■ Work required: Rewrite the records below, substituting "Display size" for every "Screen dimensions" and leaving all else untouched.

Entries on target coordinates
--

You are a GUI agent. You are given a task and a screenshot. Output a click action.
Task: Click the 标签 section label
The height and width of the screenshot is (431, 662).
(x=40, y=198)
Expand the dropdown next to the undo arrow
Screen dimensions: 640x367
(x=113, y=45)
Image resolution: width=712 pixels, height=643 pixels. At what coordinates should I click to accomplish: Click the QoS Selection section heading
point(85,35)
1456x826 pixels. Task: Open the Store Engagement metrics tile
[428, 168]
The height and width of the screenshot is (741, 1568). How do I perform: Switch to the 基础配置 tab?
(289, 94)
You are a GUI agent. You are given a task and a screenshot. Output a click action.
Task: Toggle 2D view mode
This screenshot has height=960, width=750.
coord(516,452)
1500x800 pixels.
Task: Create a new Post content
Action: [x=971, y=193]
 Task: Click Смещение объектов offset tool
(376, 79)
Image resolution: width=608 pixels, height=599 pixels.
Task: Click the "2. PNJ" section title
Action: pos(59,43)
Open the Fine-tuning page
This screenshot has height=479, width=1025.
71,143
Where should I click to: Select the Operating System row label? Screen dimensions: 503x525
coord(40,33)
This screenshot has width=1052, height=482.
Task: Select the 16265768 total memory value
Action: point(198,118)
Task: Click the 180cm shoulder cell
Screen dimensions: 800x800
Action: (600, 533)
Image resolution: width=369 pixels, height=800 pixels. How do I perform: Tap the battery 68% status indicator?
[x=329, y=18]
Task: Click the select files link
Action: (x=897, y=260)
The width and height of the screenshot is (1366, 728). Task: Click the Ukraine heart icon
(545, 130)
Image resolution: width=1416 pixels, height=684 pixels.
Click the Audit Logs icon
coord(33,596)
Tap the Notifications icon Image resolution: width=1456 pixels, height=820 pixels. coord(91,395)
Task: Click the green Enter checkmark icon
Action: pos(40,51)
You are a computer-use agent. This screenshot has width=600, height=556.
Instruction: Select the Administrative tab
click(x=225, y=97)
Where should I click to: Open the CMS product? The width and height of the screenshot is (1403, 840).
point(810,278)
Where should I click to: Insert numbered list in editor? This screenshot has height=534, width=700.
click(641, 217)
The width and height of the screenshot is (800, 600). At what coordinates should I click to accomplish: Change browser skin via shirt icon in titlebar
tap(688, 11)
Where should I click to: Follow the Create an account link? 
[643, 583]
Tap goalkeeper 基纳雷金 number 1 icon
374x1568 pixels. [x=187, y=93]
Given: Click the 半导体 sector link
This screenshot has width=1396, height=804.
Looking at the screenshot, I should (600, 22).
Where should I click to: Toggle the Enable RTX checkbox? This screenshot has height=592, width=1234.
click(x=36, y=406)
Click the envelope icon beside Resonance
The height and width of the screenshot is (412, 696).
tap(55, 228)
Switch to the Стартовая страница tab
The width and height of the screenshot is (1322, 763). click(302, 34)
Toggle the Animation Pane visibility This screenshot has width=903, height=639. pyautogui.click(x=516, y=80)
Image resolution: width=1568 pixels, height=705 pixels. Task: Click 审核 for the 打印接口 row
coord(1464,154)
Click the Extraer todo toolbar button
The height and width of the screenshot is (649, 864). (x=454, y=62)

--

■ Output:
You are a GUI agent. You are given a task and a screenshot. Output a click action.
Task: Click the 标签 section label
The height and width of the screenshot is (431, 662).
(x=40, y=198)
Expand the dropdown next to the undo arrow
Display size: 640x367
(x=113, y=45)
Image resolution: width=712 pixels, height=643 pixels. At what coordinates should I click to accomplish: Click the QoS Selection section heading
point(85,35)
1456x826 pixels. Task: Open the Store Engagement metrics tile
[428, 168]
The height and width of the screenshot is (741, 1568). How do I perform: Switch to the 基础配置 tab?
(289, 94)
You are a GUI agent. You are given a task and a screenshot. Output a click action.
Task: Toggle 2D view mode
This screenshot has height=960, width=750.
coord(516,452)
1500x800 pixels.
Task: Create a new Post content
Action: [x=971, y=193]
 Task: Click Смещение объектов offset tool
(376, 79)
Image resolution: width=608 pixels, height=599 pixels.
Task: Click the "2. PNJ" section title
Action: pos(59,43)
Open the Fine-tuning page
This screenshot has height=479, width=1025.
71,143
Where should I click to: Select the Operating System row label? Display size: 503x525
coord(40,33)
This screenshot has width=1052, height=482.
Task: Select the 16265768 total memory value
Action: point(198,118)
Task: Click the 180cm shoulder cell
Display size: 800x800
Action: (600, 533)
Image resolution: width=369 pixels, height=800 pixels. How do I perform: Tap the battery 68% status indicator?
[x=329, y=18]
Task: Click the select files link
Action: (x=897, y=260)
The width and height of the screenshot is (1366, 728). Task: Click the Ukraine heart icon
(545, 130)
Image resolution: width=1416 pixels, height=684 pixels.
Click the Audit Logs icon
coord(33,596)
Tap the Notifications icon Image resolution: width=1456 pixels, height=820 pixels. coord(91,395)
Task: Click the green Enter checkmark icon
Action: pos(40,51)
You are a computer-use agent. This screenshot has width=600, height=556.
Instruction: Select the Administrative tab
click(x=225, y=97)
Where should I click to: Open the CMS product? The width and height of the screenshot is (1403, 840).
point(810,278)
Where should I click to: Insert numbered list in editor? This screenshot has height=534, width=700.
click(641, 217)
The width and height of the screenshot is (800, 600). At what coordinates should I click to accomplish: Change browser skin via shirt icon in titlebar
tap(688, 11)
Where should I click to: Follow the Create an account link? 
[643, 583]
Tap goalkeeper 基纳雷金 number 1 icon
374x1568 pixels. [x=187, y=93]
Given: Click the 半导体 sector link
This screenshot has width=1396, height=804.
Looking at the screenshot, I should (600, 22).
Where should I click to: Toggle the Enable RTX checkbox? This screenshot has height=592, width=1234.
click(x=36, y=406)
Click the envelope icon beside Resonance
The height and width of the screenshot is (412, 696).
tap(55, 228)
Switch to the Стартовая страница tab
The width and height of the screenshot is (1322, 763). click(302, 34)
Toggle the Animation Pane visibility This screenshot has width=903, height=639. pyautogui.click(x=516, y=80)
Image resolution: width=1568 pixels, height=705 pixels. Task: Click 审核 for the 打印接口 row
coord(1464,154)
Click the Extraer todo toolbar button
The height and width of the screenshot is (649, 864). (x=454, y=62)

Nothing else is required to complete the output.